Through these experiences, I feel I've honed my ability to understand the core of systems and apply technology.

At the same time, I started developing web services as a hobby more than 15 years ago, and with the conviction that "generative AI is the ultimate mashup tool!", I'm passionate about creating tools that bring everyday "Wouldn't it be nice if…" ideas to life.

I felt that Sakana AI's newly announced AB-MCTS, especially Multi-LLM AB-MCTS, is precisely where my experience and passion for the infinite possibilities of generative AI intersect.

Adding a new perspective of "collaboration" to the world of AI development, which has often focused on competing individual AI model capabilities, feels like a breath of fresh air.

The tools I'm developing, such as the "AI Learning Planner", "AI Business Automation Proposal Service", and "AI Programmer", also aim to "assist human creative activities" by leveraging AI's power.

By not just using the unique capabilities of individual AIs in isolation, but by linking multiple AIs and having them collaborate like a human team, the possibilities for solving even more complex and creative challenges expand.

Our Relationship with AI Going Forward

Sakana AI's research suggests that there's still enormous, unexplored potential in AI inference-time scaling.

While "inference models," which gained attention around mid-2024, have boosted AI capabilities by "thinking longer," this AB-MCTS introduces new directions: "trial and error" and "collective intelligence."

Of course, there are still challenges. For example, the "Pass@k" evaluation metric used in this experiment assesses exploration capability itself and differs from the "Pass@2" (choosing the correct answer from two final candidates) often required in actual competitions.

To bridge this gap, further research is needed, such as more sophisticated final answer selection algorithms and "LLM-as-a-Judge," which uses LLMs themselves as evaluators.

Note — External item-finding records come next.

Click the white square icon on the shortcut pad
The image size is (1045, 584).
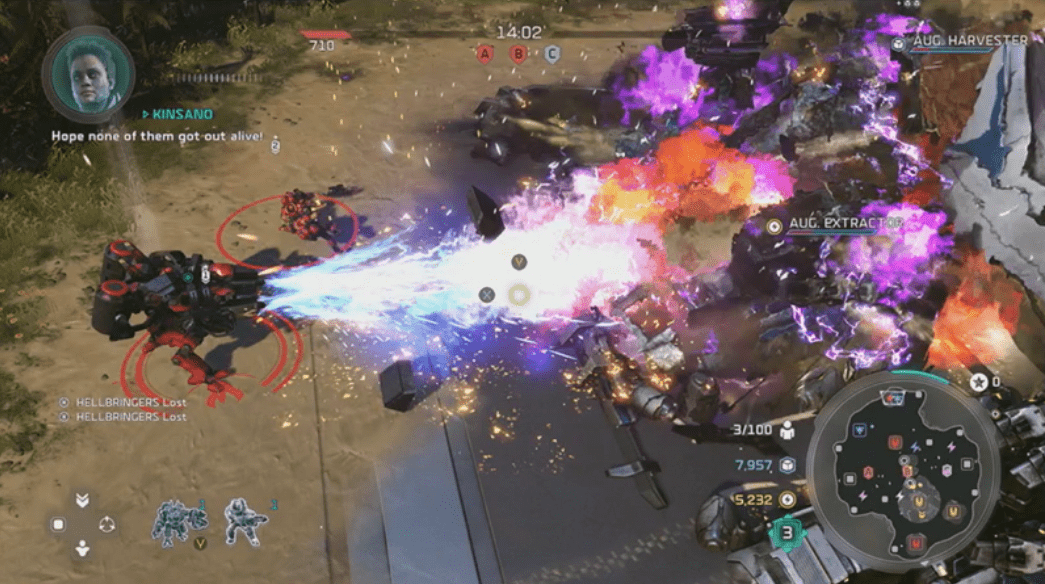(58, 524)
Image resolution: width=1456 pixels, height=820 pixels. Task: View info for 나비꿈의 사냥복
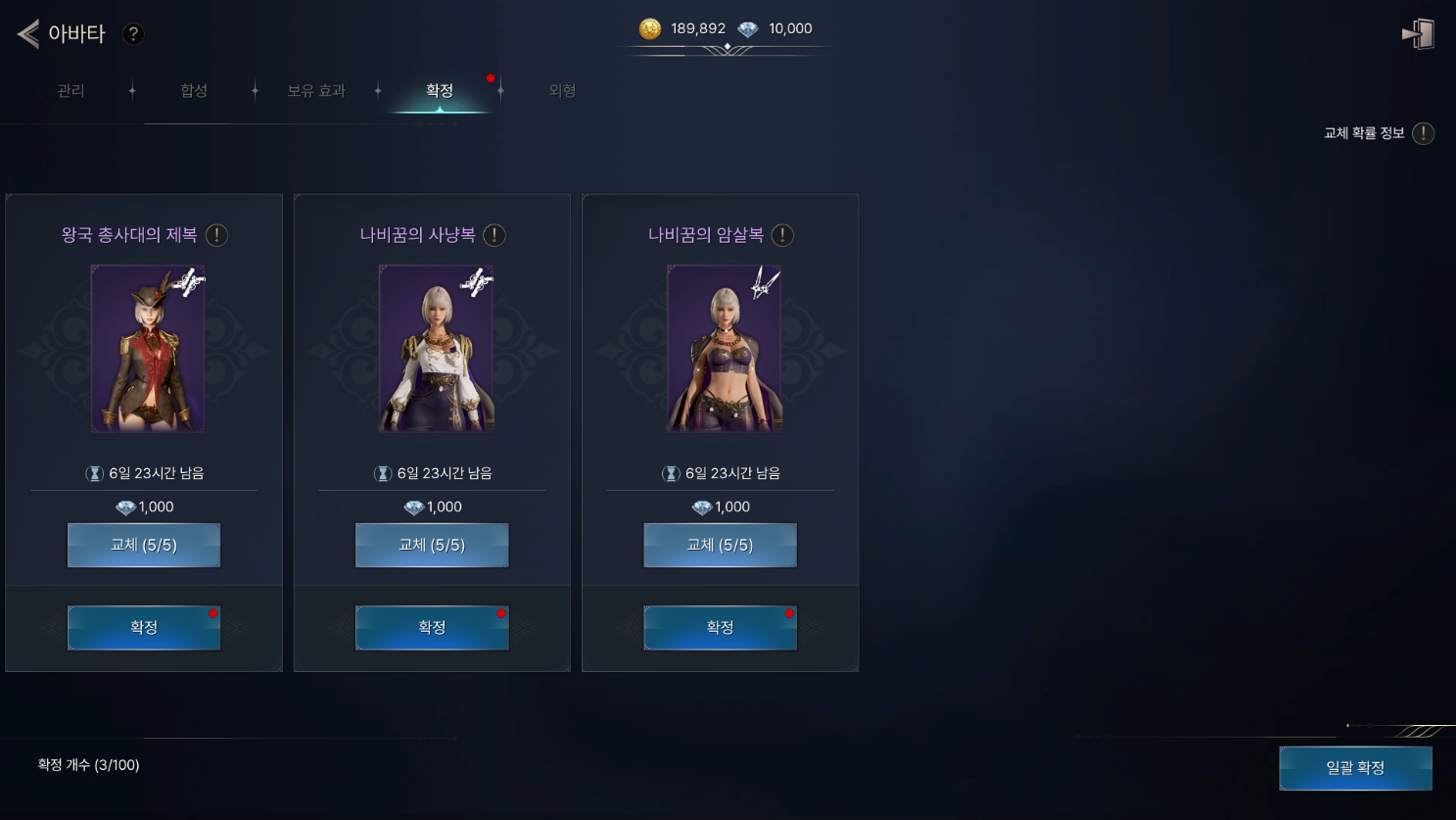point(494,235)
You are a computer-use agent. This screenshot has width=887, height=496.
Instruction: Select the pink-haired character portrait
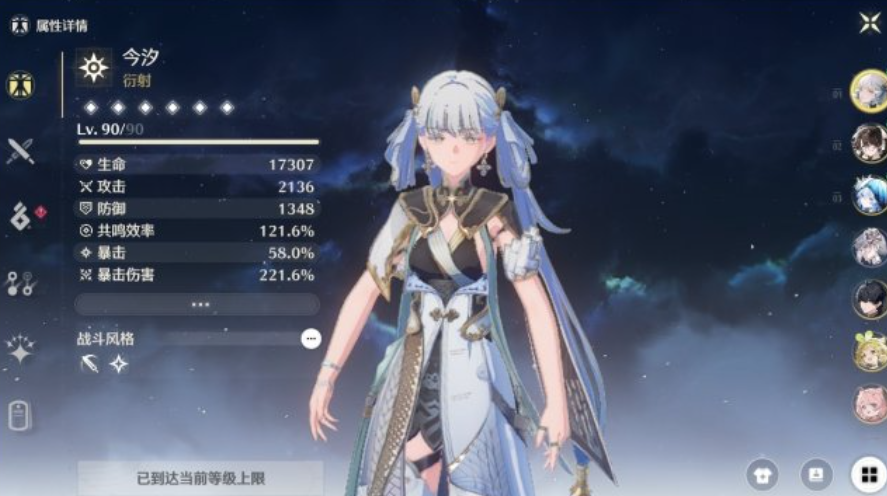pyautogui.click(x=869, y=404)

Also, the relationship with other AI collaboration methods like Multiagent Debate, Mixture-of-Agents, and LE-MCTS is an area that needs deeper exploration in future research.

However, precisely because of these challenges, I believe the future of AI will be even more exciting.

If AI becomes not just a high-performance computer, but an entity that "learns through trial and error" and "collaborates" with each other, much like us humans, it will have an immeasurable impact on our lives and work.

Sakana AI plans to continue applying principles inspired by nature, such as "evolution" and "collective intelligence," to AI development.

I hope to help you "turn your ideas into reality" using technology and creativity. I'm truly looking forward to seeing what "previously impossible things" will be achieved now that AI has gained the new power of "collaboration," both as a developer and an AI user.